Navigating the Label
I’ve talked about why excess sugar consumption is problematic here and my previous post discusses how to discern quality amongst a category of food items (e.g. mixed nuts, yogurts.) While I did talk about nutrition labels then, I want to focus on them a little bit more since they are so important.
I will admit that learning how to read a label isn’t intuitive at first, and it takes a lot of energy to look at multiple products to make sure you find the quality one. Like anything new, it’s painful at first but becomes easier the more you do it.
Let’s look at a very common and versatile food product as an example: peanut butter.
When you look at the label, start with the serving size first. This tells you that all the quantities listed below apply to the serving size listed. The serving size is supposed to be a common quantity consumed in one meal. Thus, we can see that 2 tablespoons of peanut butter is the serving size and that there are 190 calories in that serving. You’ll also note that there are about 13 total servings in the container. So, if you ate the entire container in one sitting, you would consume 13 x 190 = 1170 calories total.
Going down the left side you’ll see the major nutritional components that are required to be listed on ALL food labels. Major vitamins and minerals are listed on the bottom, but the list is by no means comprehensive.

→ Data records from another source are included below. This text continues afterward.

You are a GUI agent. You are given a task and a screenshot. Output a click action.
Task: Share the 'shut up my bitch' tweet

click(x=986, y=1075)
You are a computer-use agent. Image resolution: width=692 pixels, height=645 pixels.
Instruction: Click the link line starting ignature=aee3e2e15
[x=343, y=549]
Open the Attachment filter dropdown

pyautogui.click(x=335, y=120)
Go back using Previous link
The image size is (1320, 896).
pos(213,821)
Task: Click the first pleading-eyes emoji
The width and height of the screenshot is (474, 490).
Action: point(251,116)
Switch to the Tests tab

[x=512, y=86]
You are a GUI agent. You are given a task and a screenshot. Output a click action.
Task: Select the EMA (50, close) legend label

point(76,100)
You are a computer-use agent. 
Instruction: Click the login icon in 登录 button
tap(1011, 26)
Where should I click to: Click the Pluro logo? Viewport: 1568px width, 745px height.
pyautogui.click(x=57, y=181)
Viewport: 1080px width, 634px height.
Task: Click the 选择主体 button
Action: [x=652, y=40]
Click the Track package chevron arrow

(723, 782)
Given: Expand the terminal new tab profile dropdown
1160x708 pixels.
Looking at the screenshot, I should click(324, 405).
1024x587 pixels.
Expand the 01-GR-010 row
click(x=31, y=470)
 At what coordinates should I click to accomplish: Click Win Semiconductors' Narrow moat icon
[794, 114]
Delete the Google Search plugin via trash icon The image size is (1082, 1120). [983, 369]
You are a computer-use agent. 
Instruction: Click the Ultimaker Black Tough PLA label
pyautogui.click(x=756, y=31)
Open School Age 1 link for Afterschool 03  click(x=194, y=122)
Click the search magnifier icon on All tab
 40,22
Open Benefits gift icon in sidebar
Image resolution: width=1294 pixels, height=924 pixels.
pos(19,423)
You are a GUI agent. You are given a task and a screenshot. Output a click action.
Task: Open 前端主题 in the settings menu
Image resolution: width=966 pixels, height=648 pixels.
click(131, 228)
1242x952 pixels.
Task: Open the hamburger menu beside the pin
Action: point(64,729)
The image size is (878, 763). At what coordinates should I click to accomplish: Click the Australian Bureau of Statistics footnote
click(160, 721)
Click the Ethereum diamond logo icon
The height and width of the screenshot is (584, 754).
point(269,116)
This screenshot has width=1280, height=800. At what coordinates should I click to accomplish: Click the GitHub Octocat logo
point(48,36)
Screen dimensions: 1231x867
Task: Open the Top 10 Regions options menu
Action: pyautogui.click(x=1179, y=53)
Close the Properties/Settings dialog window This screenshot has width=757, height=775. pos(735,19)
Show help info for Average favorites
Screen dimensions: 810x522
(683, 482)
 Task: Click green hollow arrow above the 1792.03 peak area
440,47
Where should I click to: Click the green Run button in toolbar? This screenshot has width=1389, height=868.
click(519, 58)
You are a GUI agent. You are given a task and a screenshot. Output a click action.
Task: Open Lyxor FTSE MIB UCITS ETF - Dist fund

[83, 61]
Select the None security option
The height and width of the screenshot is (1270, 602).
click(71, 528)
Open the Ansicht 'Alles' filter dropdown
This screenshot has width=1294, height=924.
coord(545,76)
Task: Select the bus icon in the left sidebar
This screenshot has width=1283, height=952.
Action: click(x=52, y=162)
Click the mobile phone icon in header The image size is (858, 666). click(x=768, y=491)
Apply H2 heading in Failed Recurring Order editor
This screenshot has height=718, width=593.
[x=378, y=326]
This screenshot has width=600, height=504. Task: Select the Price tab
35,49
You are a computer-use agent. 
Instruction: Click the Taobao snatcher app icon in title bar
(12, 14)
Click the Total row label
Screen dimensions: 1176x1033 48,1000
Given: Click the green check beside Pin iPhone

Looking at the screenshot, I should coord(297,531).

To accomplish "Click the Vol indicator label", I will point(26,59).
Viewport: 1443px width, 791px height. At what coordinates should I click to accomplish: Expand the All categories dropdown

On the right hand side of the label you’ll see the “% daily value” listed. Using total fat as an example, this means that in two tablespoons of this particular peanut butter you can expect to meet 21% of the daily recommended amount of fat. This is based on a 2,000 calorie per day diet which is what the asterisk alludes to on the very bottom. Not everyone needs 2,000 calories per day, so this is simply a ballpark estimate. Honestly, I don’t focus too much on this column though you might if you’re really trying to calorie crunch.
Finally, do a quick check on the ingredient list to check for additives or other things that shouldn’t be there. In general, the short list of ingredients the better. This one only has four but peanut butter definitely doesn’t need sugar added to it.
Brief Blurb on Carbohydrates
Given the previous concerns I’ve outlined for specific carbohydrates, you’ll want to pay special attention to this part of the label.
“Total carbohydrates” is listed with “dietary fiber” and “total sugars” below it. That’s because fiber and sugar are both carbohydrates. Moreover, the label is now required to include the sugars that are added. While this peanut butter is branded with “Natural” in its name, there is nothing natural about the 3 grams of added sugar to each serving size. Remember, in my previous post I outlined how easy it is to overdo it on sugar consumption and all of these hidden sugars add up very quickly.
So as not to pick on Skippy, I would recommend their new “No sugar added” product. It doesn’t have any sugar added and it only has 3 ingredients listed. To get more selective, the palm oil doesn’t need to be in there either, and its health benefits are unclear. You may astutely notice that this type of Skippy has less sugar BUT has more calories per serving (210 vs 190 in the above example. That’s because this Skippy has 2 more grams of fat per serving. Again, get rid of the palm oil and the calories even out.
All you need to make peanut butter is peanuts and a little bit of salt. That’s why I buy Adam’s peanut butter. It’s simple with no added sugar, it’s not expensive, and you can get it easily at Wal-mart! I have no conflicts of interest with Adam’s 😉
Every Label, Every Time
Here are the key points to reading a nutrition label:
- Read what the serving size is
- Note the number of calories in the serving size
- Note the nutrients and minerals in grams for the serving size with special attention on sugars and added sugars
- Look at ingredient list and note if it is lengthy (i.e. a paragraph) or a few ingredients
- Recognize sugars in the ingredient list (e.g. fructose, sucrose, syrup, etc.)
Remember, nutrition labels can be thought of as warning labels. Make it a habit to check EVERY food item that comes in any package. You might be surprised by what you find. If you buy fresh produce, then there is no need to worry about a label! Eating more real food will save you all this trouble.